:: Recorded information ::
- - - - -

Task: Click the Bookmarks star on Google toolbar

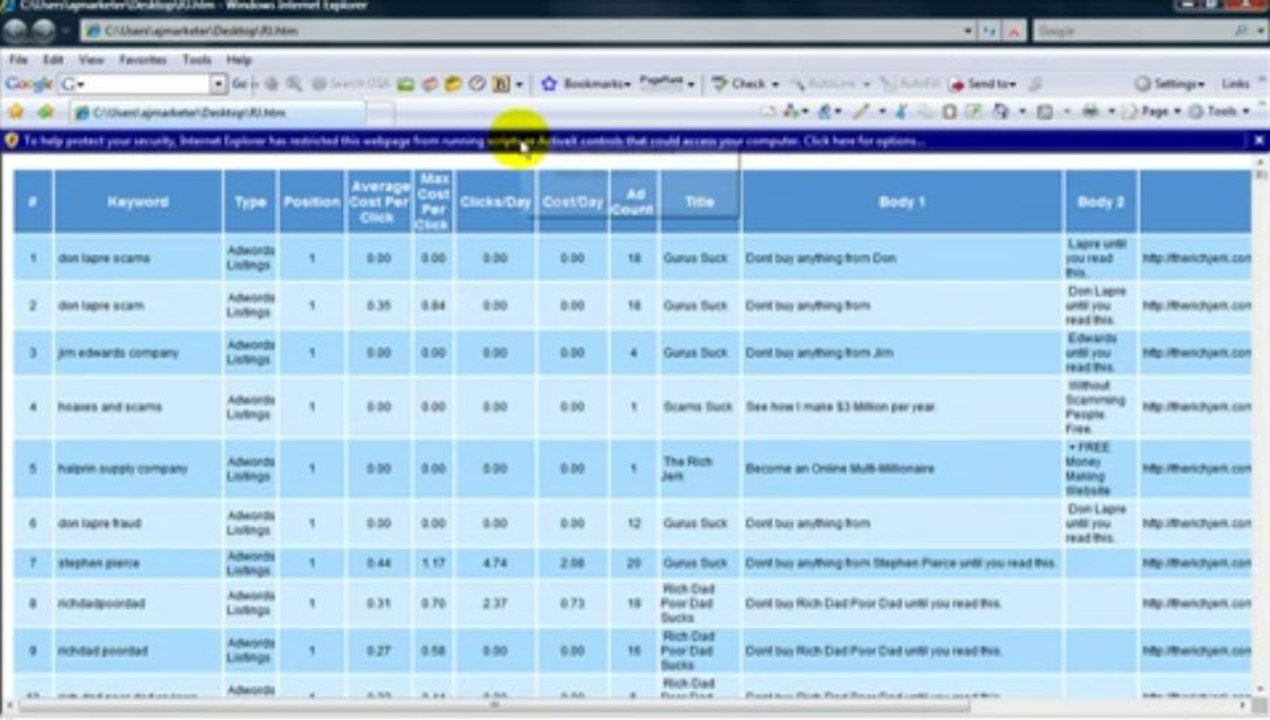Action: pos(548,84)
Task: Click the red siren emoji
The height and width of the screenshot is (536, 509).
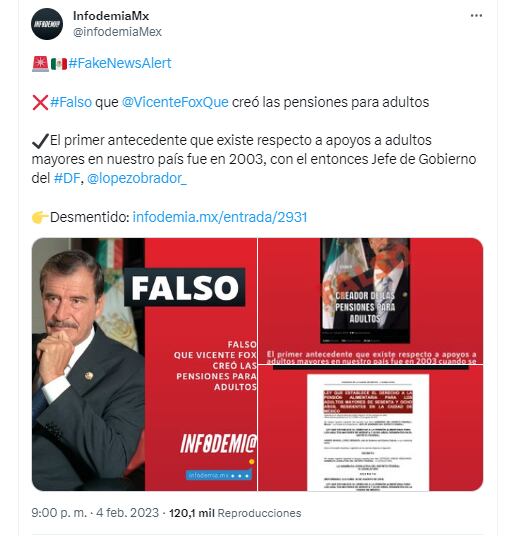Action: (x=40, y=64)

- - - - -

:: Prompt ::
With the pictures left out, copy exactly the lines from the one containing "Task: Click the red siren emoji" through the last line of the data.

:: Written reply ::
Task: Click the red siren emoji
The height and width of the screenshot is (536, 509).
Action: (x=40, y=64)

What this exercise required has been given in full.